Sabah'tan Tuba Kalçık'a konuşan Beşikçioğlu, Behzat Ç. dizisinin popüler olmasını beklediğini belirtirken, " 'Behzat Ç.'de iyi bir polisi oynadım. 'Reaksiyon'da ise eski Türkiye'nin derin devletini temsil eden 'Dayı' rolündeydim. Seyirci bu karakteri de kötü olmasına rağmen sevdi. Sanatçı her rolü oynamalı. Toplumsal alana dair sözü varsa söylemeli. Toplumun yaşam kalitesini artırmak için sisteme yönelik eleştirileri varsa yapmalı. Sanatçının bir ideolojisi olabilir ama hiçbir ideolojiye ait olmamalı. Belki geçmişte sanatçılar bir ideolojiye ait hissediyorlardı kendilerini ama artık 21'nci yüzyıldayız. Her dönem fikrimi cesurca söylerim. Doğruyu, kendi ahlakınıza göre söylemelisiniz" ifadelerinde bulundu.

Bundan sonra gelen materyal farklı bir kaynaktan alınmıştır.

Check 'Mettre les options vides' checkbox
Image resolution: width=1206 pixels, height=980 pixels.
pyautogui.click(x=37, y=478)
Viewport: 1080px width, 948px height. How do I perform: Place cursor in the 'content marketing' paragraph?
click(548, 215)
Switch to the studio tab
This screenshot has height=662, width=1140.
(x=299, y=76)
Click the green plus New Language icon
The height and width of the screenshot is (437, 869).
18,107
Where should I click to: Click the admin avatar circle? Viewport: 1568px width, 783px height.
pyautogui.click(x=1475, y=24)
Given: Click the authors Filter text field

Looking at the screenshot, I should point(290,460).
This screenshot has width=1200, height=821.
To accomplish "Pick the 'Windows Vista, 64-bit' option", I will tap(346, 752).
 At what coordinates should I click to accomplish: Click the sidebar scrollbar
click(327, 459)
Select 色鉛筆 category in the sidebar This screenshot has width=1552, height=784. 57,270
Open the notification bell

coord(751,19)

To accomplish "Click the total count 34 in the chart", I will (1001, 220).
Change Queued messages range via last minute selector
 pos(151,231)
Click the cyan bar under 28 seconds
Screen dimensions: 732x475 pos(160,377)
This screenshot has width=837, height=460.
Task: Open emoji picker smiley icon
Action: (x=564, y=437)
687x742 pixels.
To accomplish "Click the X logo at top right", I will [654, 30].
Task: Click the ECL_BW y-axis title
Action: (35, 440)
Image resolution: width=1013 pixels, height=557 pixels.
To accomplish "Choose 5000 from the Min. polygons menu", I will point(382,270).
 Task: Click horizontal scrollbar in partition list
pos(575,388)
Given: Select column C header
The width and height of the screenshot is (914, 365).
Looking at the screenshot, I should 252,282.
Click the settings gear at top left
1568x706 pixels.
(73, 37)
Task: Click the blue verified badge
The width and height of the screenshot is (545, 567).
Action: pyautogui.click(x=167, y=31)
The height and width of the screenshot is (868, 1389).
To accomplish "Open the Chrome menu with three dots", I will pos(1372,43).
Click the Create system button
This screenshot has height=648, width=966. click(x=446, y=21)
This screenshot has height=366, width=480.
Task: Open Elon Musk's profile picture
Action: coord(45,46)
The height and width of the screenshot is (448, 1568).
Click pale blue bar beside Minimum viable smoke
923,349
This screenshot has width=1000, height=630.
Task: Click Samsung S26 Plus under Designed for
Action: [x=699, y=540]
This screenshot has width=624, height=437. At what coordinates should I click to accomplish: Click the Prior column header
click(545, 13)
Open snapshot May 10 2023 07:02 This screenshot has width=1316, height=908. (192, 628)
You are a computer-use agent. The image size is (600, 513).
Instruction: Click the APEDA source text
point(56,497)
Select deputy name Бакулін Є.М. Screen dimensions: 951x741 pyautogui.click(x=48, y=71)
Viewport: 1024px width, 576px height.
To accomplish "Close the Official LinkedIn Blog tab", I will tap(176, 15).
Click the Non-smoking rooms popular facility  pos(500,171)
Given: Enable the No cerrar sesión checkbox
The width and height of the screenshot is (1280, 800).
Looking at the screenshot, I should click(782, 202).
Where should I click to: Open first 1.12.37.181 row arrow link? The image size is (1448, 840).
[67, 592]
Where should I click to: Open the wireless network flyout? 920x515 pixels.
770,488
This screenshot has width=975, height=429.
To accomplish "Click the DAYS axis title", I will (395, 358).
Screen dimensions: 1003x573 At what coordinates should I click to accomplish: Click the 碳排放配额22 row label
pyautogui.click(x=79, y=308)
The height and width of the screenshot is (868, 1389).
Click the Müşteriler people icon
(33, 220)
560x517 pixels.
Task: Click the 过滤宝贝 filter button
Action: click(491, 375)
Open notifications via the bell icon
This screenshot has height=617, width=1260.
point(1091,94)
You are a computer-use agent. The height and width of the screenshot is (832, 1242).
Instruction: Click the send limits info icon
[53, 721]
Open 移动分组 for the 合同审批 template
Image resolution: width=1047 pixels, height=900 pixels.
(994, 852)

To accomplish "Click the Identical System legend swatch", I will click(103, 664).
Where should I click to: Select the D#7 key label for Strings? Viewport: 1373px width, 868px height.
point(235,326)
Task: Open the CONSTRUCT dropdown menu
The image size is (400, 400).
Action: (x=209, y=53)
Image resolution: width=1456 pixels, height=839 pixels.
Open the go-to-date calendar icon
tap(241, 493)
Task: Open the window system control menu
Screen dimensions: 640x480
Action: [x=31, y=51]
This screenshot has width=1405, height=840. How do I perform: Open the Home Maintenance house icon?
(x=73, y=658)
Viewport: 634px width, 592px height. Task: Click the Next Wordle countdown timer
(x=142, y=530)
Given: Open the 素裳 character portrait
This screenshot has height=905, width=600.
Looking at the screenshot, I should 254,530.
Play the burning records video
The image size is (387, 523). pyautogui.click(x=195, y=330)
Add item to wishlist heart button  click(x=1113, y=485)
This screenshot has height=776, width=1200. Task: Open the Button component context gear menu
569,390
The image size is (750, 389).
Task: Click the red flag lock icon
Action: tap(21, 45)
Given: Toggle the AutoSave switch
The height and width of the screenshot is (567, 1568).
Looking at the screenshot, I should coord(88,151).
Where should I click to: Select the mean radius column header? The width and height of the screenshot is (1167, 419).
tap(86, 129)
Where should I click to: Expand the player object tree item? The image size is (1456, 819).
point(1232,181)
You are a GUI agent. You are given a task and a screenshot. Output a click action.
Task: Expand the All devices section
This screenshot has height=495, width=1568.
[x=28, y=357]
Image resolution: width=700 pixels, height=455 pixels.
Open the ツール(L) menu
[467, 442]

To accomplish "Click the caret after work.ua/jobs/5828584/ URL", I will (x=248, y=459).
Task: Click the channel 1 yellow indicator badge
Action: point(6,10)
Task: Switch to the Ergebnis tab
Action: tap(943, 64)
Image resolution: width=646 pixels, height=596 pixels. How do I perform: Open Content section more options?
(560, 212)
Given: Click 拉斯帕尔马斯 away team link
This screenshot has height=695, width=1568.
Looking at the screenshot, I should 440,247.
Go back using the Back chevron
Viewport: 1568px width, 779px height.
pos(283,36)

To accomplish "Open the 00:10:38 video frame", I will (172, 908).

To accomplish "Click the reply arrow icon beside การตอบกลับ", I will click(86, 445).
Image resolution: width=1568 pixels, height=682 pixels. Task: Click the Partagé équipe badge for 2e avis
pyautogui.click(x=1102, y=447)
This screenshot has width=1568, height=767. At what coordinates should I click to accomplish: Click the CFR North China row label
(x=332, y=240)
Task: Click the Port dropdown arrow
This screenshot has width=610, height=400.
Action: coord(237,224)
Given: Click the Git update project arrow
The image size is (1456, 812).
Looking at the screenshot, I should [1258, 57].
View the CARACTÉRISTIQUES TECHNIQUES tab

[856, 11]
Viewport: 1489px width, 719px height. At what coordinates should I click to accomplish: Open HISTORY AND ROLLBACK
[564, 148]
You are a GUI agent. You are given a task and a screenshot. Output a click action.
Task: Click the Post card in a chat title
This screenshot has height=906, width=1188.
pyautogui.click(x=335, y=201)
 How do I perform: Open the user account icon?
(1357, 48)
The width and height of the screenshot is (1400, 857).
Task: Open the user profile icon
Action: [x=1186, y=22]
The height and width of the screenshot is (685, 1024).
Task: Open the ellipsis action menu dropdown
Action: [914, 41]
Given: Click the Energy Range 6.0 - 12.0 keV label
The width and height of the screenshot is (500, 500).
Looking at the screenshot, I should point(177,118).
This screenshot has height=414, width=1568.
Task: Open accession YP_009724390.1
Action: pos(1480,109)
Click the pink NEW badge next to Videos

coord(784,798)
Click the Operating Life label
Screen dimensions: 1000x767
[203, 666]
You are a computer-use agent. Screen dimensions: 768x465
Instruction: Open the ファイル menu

'ANNEM ARNAVUT, BABAM LAZ, TÜRKİYE CUMHURİYETİ'NİN VATANDAŞIYIM'

" Türkiye'de herkes bana göre içinde vatan sevgisi ile doğuyor çünkü anne veya babasından geçiyor bu sevgi miras gibi" diyen Beşikçioğlu açıklamalarını, "Askerliğimi yaparken her an ölümle burun burunaydım. Hakkari Yüksekova, Çukurca ve Dağlıca'da askerlik yaptım. Kurşunun nereden geleceğini bilemezdiniz, bastığınız toprağın altında mayın olup olmadığını da. Zaten bunları bilerek gittim askere. Devletim bana 'Güneydoğu'da yapacaksın askerliğini' dedi, gittim, yaptım. 'Bu vatan için öl' deseydi de ölürdük. Türkiye'de herkes bana göre içinde vatan sevgisi ile doğuyor çünkü anne veya babasından geçiyor bu sevgi miras gibi. 5 yaşında andımız ile tanışıyor. Türk'ün ne demek olduğunu bu yaşlarından itibaren anlamaya başlıyor. Annem Arnavut, babam Laz, Türkiye Cumhuriyeti'nin vatandaşıyım ve Türk olarak görüyorum kendimi. Misak-i Milli sınırları içindeki her birimiz, vatandaş olarak ülkemizin daha ileriye gitmesi için ne gerekiyorsa yapmalıyız" diyerek bitirdi.